原油などの原材料価格が高騰する中、円安が、輸入されたモノの価格を押し上げ、個人消費に水を差すのではないかーーー。

こうなってしまうのが“悪い円安”です。


小山アナ

でも円安って、プラスのイメージも強いですよね。


永野解説委員

円安はよい面もあり、実際に輸出企業は利益を増やしています。

海外に安く製品を売れるため、競争力が高まり、収益が増える効果があるからです。

海外企業への投資で得たドル建ての利益も、円安ならその分、円に換えた際の金額が大きくなります。


小山アナ

グローバル展開する企業にはメリットがあるというわけですね。


永野解説委員

日銀は、円安が日本経済にプラスに作用するという基本的な構図に変わりはないという立場です。

1月にまとめた最新のリポートで、円安が10%進めば、つまり分かりやすく言うと、1ドル=100円から110円になれば、GDP=国内総生産を0.8%押し上げるという試算を公表しました。


礒野アナ

じゃあなんで、“悪い円安”なんて言われているんですか?


永野解説委員

今の円安は、海外で稼ぐ企業から見るか、それとも消費者から見るかで、まったく別の顔になるからです。
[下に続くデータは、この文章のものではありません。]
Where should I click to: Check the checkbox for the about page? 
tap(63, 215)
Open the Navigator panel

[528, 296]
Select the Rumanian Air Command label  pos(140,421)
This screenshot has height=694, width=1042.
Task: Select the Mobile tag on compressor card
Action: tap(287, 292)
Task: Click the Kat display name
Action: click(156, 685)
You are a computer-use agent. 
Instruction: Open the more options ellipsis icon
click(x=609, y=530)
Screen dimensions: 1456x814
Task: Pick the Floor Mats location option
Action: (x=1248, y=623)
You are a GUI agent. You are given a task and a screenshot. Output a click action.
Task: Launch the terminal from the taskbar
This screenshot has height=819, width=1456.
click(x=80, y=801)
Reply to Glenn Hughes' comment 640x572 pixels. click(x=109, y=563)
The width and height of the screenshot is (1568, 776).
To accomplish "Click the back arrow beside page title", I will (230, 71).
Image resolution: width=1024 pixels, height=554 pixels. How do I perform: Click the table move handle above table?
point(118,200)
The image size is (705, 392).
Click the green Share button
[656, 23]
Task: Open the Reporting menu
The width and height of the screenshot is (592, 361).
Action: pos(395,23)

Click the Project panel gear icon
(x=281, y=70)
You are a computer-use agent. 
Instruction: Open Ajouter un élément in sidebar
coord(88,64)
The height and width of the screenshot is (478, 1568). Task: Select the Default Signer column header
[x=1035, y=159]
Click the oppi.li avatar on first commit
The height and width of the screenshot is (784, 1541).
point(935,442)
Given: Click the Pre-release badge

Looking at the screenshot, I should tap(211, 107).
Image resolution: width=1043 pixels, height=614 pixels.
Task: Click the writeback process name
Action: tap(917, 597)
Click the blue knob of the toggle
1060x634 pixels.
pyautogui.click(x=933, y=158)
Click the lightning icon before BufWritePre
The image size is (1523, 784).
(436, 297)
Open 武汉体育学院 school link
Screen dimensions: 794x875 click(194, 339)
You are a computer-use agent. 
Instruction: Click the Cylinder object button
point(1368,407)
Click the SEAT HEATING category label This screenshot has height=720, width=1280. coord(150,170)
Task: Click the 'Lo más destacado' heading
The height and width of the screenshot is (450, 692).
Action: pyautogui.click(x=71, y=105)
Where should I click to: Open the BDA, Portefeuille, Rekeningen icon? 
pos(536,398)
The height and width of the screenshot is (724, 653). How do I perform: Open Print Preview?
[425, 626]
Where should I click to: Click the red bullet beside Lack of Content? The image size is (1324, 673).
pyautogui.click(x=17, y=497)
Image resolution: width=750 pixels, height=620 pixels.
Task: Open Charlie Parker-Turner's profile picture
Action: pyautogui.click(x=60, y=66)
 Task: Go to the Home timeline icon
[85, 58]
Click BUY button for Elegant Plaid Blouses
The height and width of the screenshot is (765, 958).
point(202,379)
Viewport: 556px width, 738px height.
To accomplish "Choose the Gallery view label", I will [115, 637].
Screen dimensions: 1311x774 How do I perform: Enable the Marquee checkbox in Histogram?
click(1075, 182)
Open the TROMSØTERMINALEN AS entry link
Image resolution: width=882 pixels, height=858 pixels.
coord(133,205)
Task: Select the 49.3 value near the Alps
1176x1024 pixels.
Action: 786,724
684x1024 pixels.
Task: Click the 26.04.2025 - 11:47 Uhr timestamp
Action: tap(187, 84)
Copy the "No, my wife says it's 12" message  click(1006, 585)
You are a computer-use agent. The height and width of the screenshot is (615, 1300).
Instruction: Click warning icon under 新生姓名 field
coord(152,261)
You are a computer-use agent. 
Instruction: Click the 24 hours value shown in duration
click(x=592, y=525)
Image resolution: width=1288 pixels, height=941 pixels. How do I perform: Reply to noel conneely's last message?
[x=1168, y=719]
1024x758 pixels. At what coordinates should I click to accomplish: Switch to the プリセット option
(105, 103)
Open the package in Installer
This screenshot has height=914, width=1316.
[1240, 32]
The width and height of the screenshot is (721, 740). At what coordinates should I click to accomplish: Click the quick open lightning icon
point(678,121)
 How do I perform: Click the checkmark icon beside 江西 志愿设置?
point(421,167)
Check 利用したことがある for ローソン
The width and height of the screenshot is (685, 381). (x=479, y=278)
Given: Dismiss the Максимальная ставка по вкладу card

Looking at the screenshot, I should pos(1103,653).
消費者からすると、モノの値段が上がることにつながるため“悪い円安”ととらえられやすくなるわけです。


礒野アナ

円安にも“よい”“悪い”があるんですね。


永野解説委員

個人消費はGDPの半分以上を占めますから、消費者から見た“悪い円安”を避ける必要があります。

そのためには“賃上げ”を広げて、家計がモノの値上がり分を吸収できるようにすることが大事になってくるんです。


小山アナ

“賃上げ”と言えば、春闘が始まっていますね。


永野解説委員

これから3月半ばの集中回答日に向けて労使交渉が本格化します。

政府は経済界に対して3%を超える賃上げへの協力を求めていますが、NHKが国内の主な企業100社に行ったアンケート調査では、基本給を一律に引き上げるベースアップを行うと回答した企業は5社にとどまりました。


礒野アナ

5社だけ、ですか?


永野解説委員

一方で「未定」「検討中」とする企業は、半数近くに上りました。

オミクロン株の感染拡大などで景気の先行きが見通しにくいことが主な理由です。


礒野アナ

そうすると“賃上げ”はどうなるんでしょうか?


永野解説委員

この30年間、先進各国の賃金が大きく上昇しているのに対し、日本の賃金はほぼ横ばいです。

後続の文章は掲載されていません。